I remember watching the iconic teen movie "The Breakfast Club" with a group of friends 30 years ago, and seeing some of the same acting group (Nelson and Sheedy) later the same year as supposedly older friends a year out of college in "St. Elmo's Fire". The first movie really is a classic and it felt real in a lot of ways that John Hughes films did not feel real, from the very beginning. St. Elmo's Fire, I'm afraid, is that terrible movie with some of the worst acting from very talented people, that we just loved and couldn't get enough of, but not one frame of it felt real. It was contrived. Again, I watch it now every time I stumble upon it on TV and still moon over the bad boy Rob Lowe, but the film, like St.
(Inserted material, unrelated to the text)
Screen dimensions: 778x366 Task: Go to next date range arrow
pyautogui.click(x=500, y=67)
Elmo's Fire itself, wasn't real.
The Breakfast Club, even though it was about white upper middle class and wealthy students living near Chicago, like almost all of Hughes' films, resonated - and it was real. Did I believe Molly Ringwald would have brought sushi for her lunch to Saturday detention? Not really, but everything else she said and did that day felt authentic. Ally Sheedy was almost impenetrable most of the movie, appearing to be what she symbolized - that freaky girl at your school who didn't wash her hair, who dressed in dark clothes, probably had sex with boys she didn't even know in the bathroom at school or at a party - but was an actual person hiding beneath layers of eccentricity for protection. Nelson, Estevez and especially Hall were also broad stereotypes on paper - but each emerged in the movie just like the boys we knew at the time who were more than just their letterman jackets or the heavy aroma of pot enveloping them or their straight As and manic descriptions of solved math problems or obscure historic facts. What The Breakfast Club revealed was the possibility of life after high school that dropped into those five students' laps that day. For all of the different perches they were all forced to stand on and be observed from during high school, each of them was able to see the respite beyond.
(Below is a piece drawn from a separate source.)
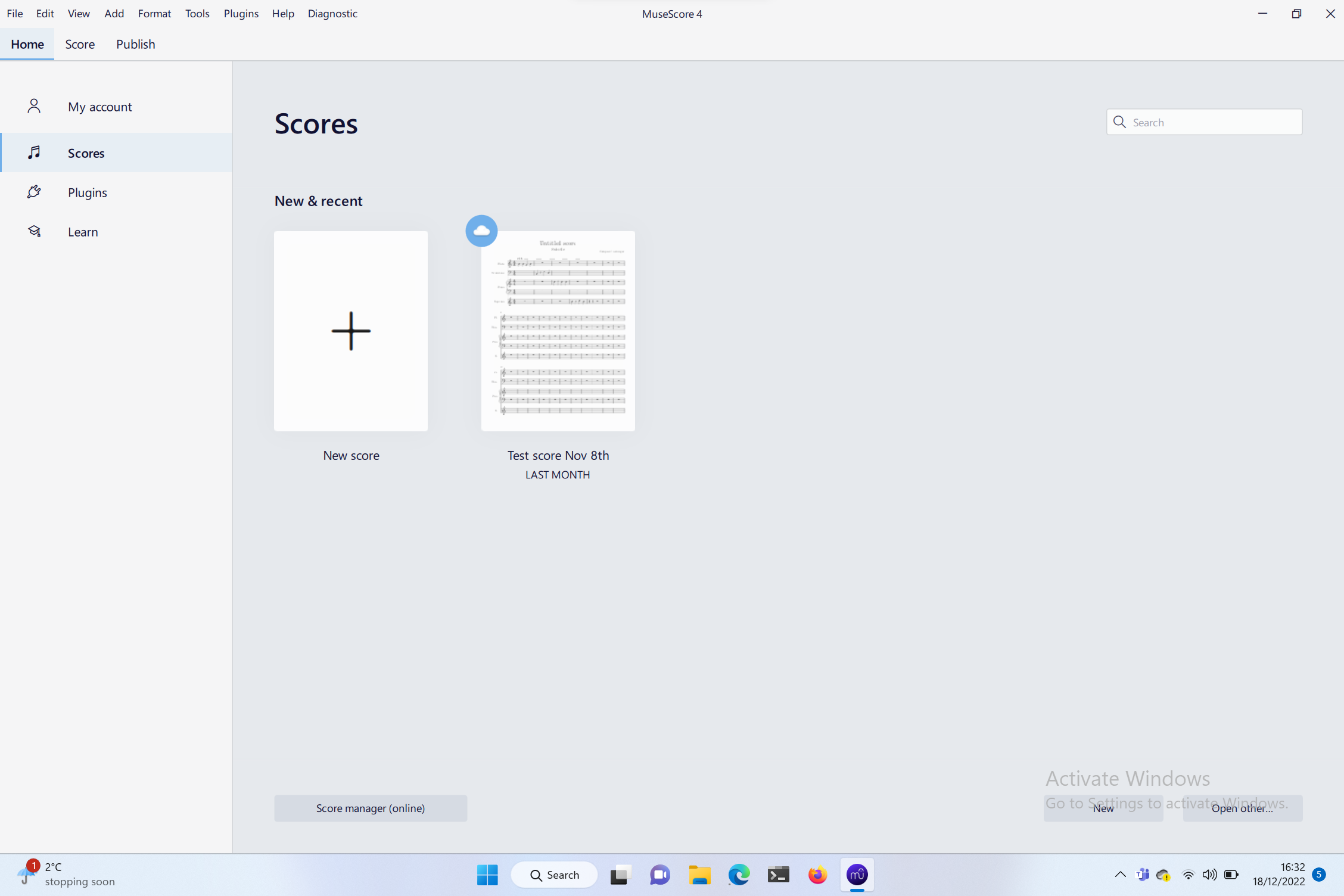Click the Open other button
1344x896 pixels.
(1242, 808)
You can almost imagine those five people seeking each other out at their 30 year reunion all these years later, hoping that life unfolded well for the others, that they became self-assured, were loved, and embraced life. They would be the people who didn't feel compelled to talk about their children's accomplishments or the fashionable part of town they live in today, or the monetary success or relative renown they have enjoyed in life. They would seek out each other's eyes. Just as we were all there in high school, almost afraid to look beyond the superficial in our assessments of others and equally as afraid to step out of our comfort zones and the lanes set forward for us by our teachers, friends, family - so too are we or will we be there 30 years down the road. We know what it feels like to receive a sincere hug, a lingering embrace that signifies we mattered to this person and we still matter today, versus smiling at someone we recognize across a crowded room with openness and seeing the dismissal still remains.
There's a commercial that airs frequently for DirecTV, part of a series of clever commercials that Rob Lowe does for them. In it his alter ego is 'peaked in high school' Rob Lowe. A character not unlike Billy ('college was out of control') from St. Elmo's Fire. In contrast to that commercial, which is clear in its ironic way about making good long term choices versus unwise ones, is what I imagine the reunion at that fictional high school from The Breakfast Club would be like. None of those characters peaked in high school. Some of them might have, otherwise, but they opened up when the opportunity arose on that Saturday afternoon. They knew by Monday things would be different, the lanes would be marked again for them, but they couldn't unlearn or unsee what they had experienced together. Maybe none of those five middle-aged adults would even go to their reunion because they certainly wouldn't be concerned with showing others what they had accomplished or with having an evening full of short, superficial conversations. Maybe all of them would though - because they might get a few moments to just exchange a few real words with people they really cared about, maybe even some others they didn't even realize they cared about until they saw them again.
A film is great when it captures truth, just like any art form. The Breakfast Club endures because even though the times change, the truth of where we came from does not. I am a contemporary of the actors in The Breakfast Club and that film doesn't resonate with me because of the familiar music, the clever scenes or the us vs. them construct against 'authority' that first brought the five diverse students together to declare that they would not be pigeon-holed. No, it resonates because it captured some basic truths, some that transcend period, about being on the verge of real life and needing to see that the moment you are in is actually contrived by circumstance and age and the general order of the universe. If you are young now, you won't be forever, and who you are, who your parents are, where you live - won't matter when you measure your life and it won't matter as you are living it. If you are 30 years down the road, you should realize how frequent the thresholds are in life and if you've failed to move onto the next phase or step into new situations or come to new realizations - well, there's still plenty of time left. And, at their core, your friends, your tormenters, those who were merely indifferent to you when they could have been kind and welcoming, are no different than those five kids thrown together to share a brief punishment - all are capable of redemption.